By Luis Jaime Acosta
BOGOTA (Reuters) – Colombia’s antigovernment protests could grow in the second half of the year if neither the government nor Congress meet the economic and social demands driving them, a union leader said on Thursday.
Protests against the government of President Ivan Duque exploded at the end of April in opposition to a now-withdrawn tax reform. While largely peaceful, they have been marked by occasional violence and clashes between police and protesters.
Though the proposed tax bill was withdrawn, prompting the resignation of the then-finance minister, protesters’ demands have expanded to include a basic income, opportunities for youth, and an end to police violence.
“(There will be) a great national strike in the second semester,” Francisco Maltes, president of the Central Union of Workers (CUT), told Reuters in an interview. “It’ll be of greater proportions because citizens have understood that it’s through unity and peaceful mobilization that we can achieve changes in this country,”

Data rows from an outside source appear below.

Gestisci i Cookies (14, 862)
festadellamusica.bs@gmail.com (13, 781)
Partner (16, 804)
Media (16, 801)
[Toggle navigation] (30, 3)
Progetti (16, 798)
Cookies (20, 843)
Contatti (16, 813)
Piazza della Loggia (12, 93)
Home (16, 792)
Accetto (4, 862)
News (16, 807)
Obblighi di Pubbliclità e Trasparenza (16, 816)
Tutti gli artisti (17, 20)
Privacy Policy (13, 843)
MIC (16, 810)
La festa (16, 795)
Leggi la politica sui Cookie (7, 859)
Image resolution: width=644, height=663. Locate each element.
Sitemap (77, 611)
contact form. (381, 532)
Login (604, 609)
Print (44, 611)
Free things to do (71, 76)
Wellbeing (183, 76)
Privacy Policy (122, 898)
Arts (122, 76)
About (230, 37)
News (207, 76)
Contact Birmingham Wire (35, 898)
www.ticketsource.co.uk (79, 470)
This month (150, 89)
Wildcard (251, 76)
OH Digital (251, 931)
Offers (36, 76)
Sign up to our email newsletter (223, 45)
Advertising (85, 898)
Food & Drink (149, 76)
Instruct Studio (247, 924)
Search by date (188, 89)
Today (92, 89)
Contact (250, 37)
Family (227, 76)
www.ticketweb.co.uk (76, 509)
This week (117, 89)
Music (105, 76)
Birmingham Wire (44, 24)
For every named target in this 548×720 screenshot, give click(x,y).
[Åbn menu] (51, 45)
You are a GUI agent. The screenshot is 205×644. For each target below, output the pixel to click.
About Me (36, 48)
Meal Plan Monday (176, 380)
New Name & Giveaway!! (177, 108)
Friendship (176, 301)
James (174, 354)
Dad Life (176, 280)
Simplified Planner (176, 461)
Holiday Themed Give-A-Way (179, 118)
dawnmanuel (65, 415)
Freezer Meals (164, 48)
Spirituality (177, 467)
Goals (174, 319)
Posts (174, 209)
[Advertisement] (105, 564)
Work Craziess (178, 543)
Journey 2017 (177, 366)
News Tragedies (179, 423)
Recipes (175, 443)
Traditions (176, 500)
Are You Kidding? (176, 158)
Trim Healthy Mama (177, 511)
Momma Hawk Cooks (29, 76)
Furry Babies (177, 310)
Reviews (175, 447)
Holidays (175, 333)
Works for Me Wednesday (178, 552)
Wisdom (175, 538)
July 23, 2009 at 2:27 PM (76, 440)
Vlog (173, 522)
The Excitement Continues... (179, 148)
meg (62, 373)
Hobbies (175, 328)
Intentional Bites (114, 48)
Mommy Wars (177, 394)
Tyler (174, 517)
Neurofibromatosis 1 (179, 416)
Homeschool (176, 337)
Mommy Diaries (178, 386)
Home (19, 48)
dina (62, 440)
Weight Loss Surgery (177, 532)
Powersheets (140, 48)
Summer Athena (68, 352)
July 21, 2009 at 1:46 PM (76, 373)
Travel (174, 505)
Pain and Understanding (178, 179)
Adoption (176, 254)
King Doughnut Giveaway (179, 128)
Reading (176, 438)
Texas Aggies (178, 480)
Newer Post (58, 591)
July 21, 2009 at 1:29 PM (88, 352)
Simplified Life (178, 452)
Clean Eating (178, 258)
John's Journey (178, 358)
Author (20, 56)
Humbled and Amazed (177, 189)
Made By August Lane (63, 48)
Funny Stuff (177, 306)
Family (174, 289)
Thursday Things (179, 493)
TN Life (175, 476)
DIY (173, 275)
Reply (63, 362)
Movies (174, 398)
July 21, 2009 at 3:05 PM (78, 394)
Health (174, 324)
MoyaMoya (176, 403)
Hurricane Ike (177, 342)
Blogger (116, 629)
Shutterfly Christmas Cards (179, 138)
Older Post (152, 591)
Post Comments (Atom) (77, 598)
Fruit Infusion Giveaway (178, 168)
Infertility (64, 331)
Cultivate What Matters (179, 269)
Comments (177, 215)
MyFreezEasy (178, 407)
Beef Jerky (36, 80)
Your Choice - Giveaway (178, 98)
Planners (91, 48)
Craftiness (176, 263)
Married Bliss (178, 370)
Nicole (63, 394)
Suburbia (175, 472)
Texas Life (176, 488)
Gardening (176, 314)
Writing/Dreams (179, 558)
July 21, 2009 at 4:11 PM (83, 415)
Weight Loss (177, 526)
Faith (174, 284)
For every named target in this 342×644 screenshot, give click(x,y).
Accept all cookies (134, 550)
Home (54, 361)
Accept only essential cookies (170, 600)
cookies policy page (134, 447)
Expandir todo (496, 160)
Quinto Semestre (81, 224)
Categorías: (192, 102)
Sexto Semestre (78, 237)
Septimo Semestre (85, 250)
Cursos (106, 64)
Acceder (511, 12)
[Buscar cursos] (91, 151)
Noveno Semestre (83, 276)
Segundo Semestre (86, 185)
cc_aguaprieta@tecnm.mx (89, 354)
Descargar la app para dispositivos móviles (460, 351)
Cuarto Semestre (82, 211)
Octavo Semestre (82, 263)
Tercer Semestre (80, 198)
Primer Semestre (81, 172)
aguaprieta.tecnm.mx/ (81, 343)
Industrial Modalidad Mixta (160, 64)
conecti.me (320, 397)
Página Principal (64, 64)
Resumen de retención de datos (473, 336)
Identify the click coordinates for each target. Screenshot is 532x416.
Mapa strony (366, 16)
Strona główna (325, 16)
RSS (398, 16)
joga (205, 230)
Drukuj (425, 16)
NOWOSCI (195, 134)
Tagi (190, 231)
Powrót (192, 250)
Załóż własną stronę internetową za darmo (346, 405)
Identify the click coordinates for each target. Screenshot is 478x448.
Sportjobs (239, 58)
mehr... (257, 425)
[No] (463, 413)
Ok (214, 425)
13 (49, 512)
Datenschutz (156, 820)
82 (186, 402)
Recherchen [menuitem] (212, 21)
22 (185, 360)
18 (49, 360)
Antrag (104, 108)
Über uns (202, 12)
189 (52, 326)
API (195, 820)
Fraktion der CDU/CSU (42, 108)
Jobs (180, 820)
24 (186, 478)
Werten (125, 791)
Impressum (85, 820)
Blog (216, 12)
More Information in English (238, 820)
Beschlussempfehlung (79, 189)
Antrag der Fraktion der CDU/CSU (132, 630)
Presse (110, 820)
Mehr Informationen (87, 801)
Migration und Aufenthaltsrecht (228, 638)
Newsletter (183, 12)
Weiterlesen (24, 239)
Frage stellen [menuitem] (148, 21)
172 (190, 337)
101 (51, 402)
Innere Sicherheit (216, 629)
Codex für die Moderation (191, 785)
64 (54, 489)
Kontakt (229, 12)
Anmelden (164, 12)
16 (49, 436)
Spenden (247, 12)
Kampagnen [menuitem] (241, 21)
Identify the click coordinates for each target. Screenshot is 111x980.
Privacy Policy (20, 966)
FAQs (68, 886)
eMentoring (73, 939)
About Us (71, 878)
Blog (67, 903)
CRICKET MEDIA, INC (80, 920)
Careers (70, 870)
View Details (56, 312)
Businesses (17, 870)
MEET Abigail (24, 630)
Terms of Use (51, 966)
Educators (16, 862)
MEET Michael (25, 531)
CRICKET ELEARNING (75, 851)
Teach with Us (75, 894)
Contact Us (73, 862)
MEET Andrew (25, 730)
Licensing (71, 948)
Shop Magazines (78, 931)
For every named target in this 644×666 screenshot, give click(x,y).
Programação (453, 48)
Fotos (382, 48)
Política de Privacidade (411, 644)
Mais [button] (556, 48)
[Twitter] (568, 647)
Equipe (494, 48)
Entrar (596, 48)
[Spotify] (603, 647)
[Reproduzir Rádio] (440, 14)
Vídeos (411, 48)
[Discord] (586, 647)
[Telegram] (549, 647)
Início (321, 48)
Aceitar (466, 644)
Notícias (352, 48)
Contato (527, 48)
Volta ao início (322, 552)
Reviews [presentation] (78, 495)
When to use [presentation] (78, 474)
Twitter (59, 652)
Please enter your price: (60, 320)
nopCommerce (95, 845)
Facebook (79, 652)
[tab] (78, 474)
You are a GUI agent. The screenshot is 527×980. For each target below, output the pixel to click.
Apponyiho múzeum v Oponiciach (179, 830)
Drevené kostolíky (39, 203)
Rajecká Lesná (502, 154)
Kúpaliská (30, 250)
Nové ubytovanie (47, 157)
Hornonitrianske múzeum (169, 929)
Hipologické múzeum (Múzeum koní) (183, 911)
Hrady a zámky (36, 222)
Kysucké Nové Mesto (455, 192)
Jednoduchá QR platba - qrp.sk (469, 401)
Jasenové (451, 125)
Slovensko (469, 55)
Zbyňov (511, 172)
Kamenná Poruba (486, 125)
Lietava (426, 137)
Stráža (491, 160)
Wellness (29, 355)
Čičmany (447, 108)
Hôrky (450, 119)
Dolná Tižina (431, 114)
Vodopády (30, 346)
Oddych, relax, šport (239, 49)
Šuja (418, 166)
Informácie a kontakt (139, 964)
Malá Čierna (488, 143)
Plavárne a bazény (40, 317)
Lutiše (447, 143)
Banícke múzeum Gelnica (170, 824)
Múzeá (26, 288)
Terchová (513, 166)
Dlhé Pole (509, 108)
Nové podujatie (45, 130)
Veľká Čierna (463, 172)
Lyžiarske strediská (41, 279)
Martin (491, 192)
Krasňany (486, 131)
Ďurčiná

Earlier this month Maltes and other protest leaders, who make up the national strike committee, suspended marches while they work on laws to present to Congress in the legislative period due to start on July 20.
“If neither the president nor Congress solve the needs of Colombians, of course the next national strike will be bigger, more powerful, and last longer than the strike that began on April 28,” Maltes said.
While almost all road blockades that formed part of protests across Colombia have been lifted, demonstrations involving hundreds of protesters continue in the capital Bogota and other cities.
So far the attorney general’s office has linked 24 deaths to the protests, with a further 11 under investigation. However, rights groups accuse security forces of killing dozens more protesters.
Protest leaders are open to restarting talks with the government if it signs a pre-agreement establishing guarantees for protests and withdraws a decree permitting militarization of cities, Maltes said.
The union leader rejected accusations protests have driven inflation and unemployment, as well as suggestions that marches are behind an increase in coronavirus infections and deaths, instead blaming the government for poor management of social and economic policies, as well as for a slow start to vaccinations.
Protests are not intended to topple the government, Maltes said, but rather to push for a solution to economic and social crises afflicting the majority of Colombians.
“We’re talking about policy changes, not overthrowing the president,” he said.